“Rossifumi? L’ho scelto perché Norifumi Abe mi faceva impazzire, così ho giapponesizzato il mio comunissimo cognome italiano”. Parola di Valentino Rossi, uno che poi ha vinto ben nove campionati del mondo e che da ragazzino, prima di diventare Il Dottore, ha sognato di essere quel pilota funambolico e mai domo con la coda di cavallo che spuntava dal casco. Norifumi Abe, oggi, 7 settembre 2020, avrebbe compiuto 45 anni. Una leggenda, la sua, che si è interrotta nel 2007, a Kawasaki, a causa di un banalissimo incidente in moto in mezzo al traffico della cittadina giapponese, un mese esatto dopo aver compiuto 32 anni.
Ma è il 1994 l’anno che porta Norifumi Abe agli occhi, e all’ammirazione, del grande pubblico. Perché è in quell'anno che Abe partecipa come wild card al Gran Premio del Giappone Classe 500, a diciotto anni e qualche mese e senza la solita trafila della 125 e della 250. Quel giorno, sul tracciato di Suzuka il mondo si innamorò di Norifume Abe: lì a combattere contro manici del calibro di Doohan e Schwantz, senza alcun timore referenziale, come lo sconosciuto che arriva e mette i piedi in testa a tutti. Fino alla sfortuna di una caduta quando mancava poco al traguardo. Quando chiunque altro si sarebbe accontentato.
Perché il destino con Norifumi Abe non era mai stato particolarmente benevolo, accanendosi fino all’ultimo. Era figlio di un pilota d’auto ed era cresciuto a pane e motori, partecipando a gare di minicross e non solo e arrivando a mettersi in luce da piccolissimo nei campionati del Sol Levante, divenendo nel 1993 il più giovane vincitore della All Japan Road Race Championship, in sella a una 500. Una 500 di allora, quelle a due tempi, che fumavano blu e non si lasciavano domare. Quel talento non era passato inosservato e, prestissimo, aveva avuto l’opportunità anche di esprimersi negli Stati Uniti.

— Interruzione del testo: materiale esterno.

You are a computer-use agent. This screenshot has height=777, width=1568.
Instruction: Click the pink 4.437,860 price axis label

“Quella sua prima gara a Suzuka nel 1994 mi ha dato una grande motivazione a diventare un pilota – dirà poi un certo Valentino Rossi - Sono stato fortunato perché più tardi ho gareggiato contro di lui. Abbiamo lottato più volte, ricordo a Jerez nel 2001 abbiamo combattuto per la vittoria. Ho molti grandi ricordi di Norick e devo dire grazie a lui perché è stato il mio stimolo più grande. Conservo gelosamente una foto con lui che mi ero fatto autografare”. Insomma, Norifumi Abe, giusto per rendere la misura, è stato uno a cui Valentino Rossi chiedeva l’autografo. Non basta? Ecco cosa disse Kevin Schwantz dopo Suzuka '94: “Durante la gara nel 1994 in Giappone, ho pensato ‘No, non si può battere questo tizio qui, e adesso?’ Era molto più avanti di me quando improvvisamente lo vidi steso nella ghiaia”. Certo, erano tempi diversi, tempi figli di un altro motociclismo ed in cui la tradizione nipponica nel motorsport era al suo apice. E che vedeva in Norifumi Abe la sua massima espressione sin dall’anno successivo a quell’indimenticabile esordio, sotto l’ala protettrice di Kenny Roberts.

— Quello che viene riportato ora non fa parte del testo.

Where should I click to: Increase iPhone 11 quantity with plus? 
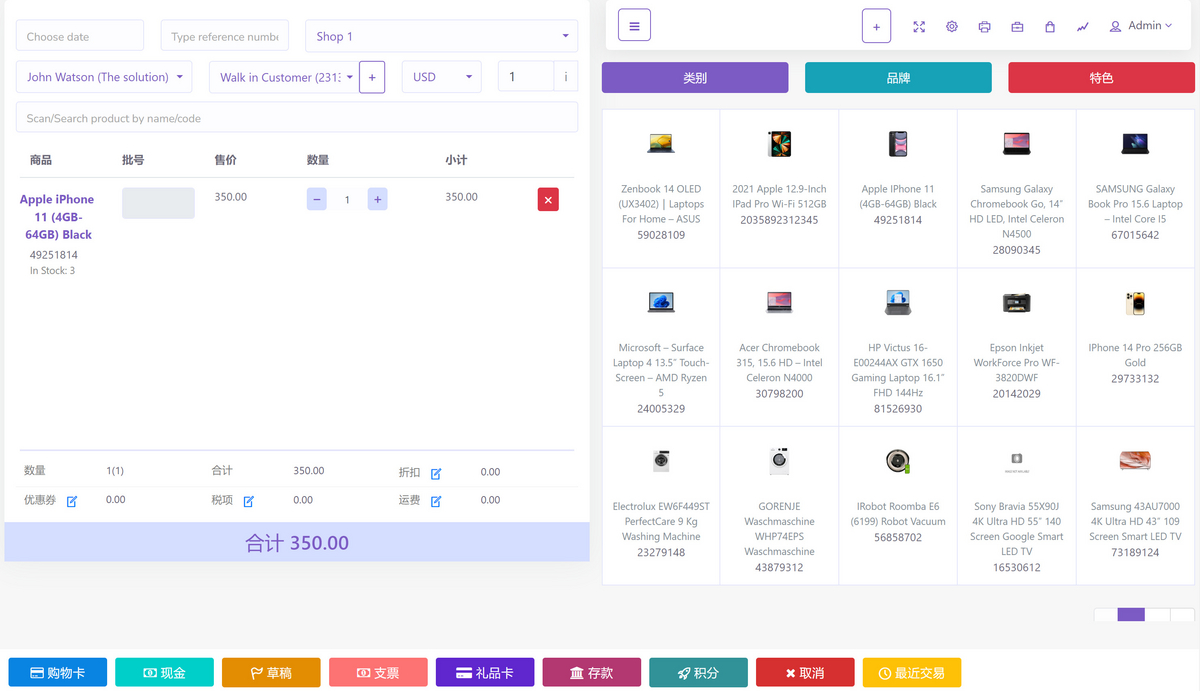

Risultati? Non quanto avrebbe meritato: qualche vittoria e poco più. Ma riconoscimenti tantissimi: di un talento pazzesco, di una generosità e di un coraggio in pista che probabilmente sono rimasti unici e non si sono più visti tra i cordoli del motomondiale. Un motomondiale a cui disse addio nel 2003 (salvo una piccola apparizione l’anno successivo in sostituzione di Marco Melandri), per approdare al campionato Superbike. Ma anche qui i risultati non sono arrivati in maniera particolarmente significativa: podi, qualche vittoria, ma mai la concreta possibilità di giocarsi un mondiale. Correva ancora, nella Superbike nipponica, nel 2007, quando il destino l’ha atteso a un incrocio.
Era in sella ad una moto, a Kawasaki, nel traffico e ha velocità regolare per uno che di mestiere ha fatto il pilota: l’inversione di un camion, azzardata e imprevedibile, e lo schianto. Era il 7 ottobre del 2007. “Norifumi Abe – disse in quell’occasione il suo ex compagno di squadra Loris Capirossi – era uno che amava le moto oltre ogni misura. Molti piloti fuori dalla pista non scelgono le due ruote, per Abe, invece, la moto era sempre e comunque la prima scelta”. Nel 2008, in quella Suzuka dove era nata la stella di Abe, Valentino Rossi corse con i suoi colori e un suo adesivo sul casco, festeggiando l’ottavo mondiale in carriera.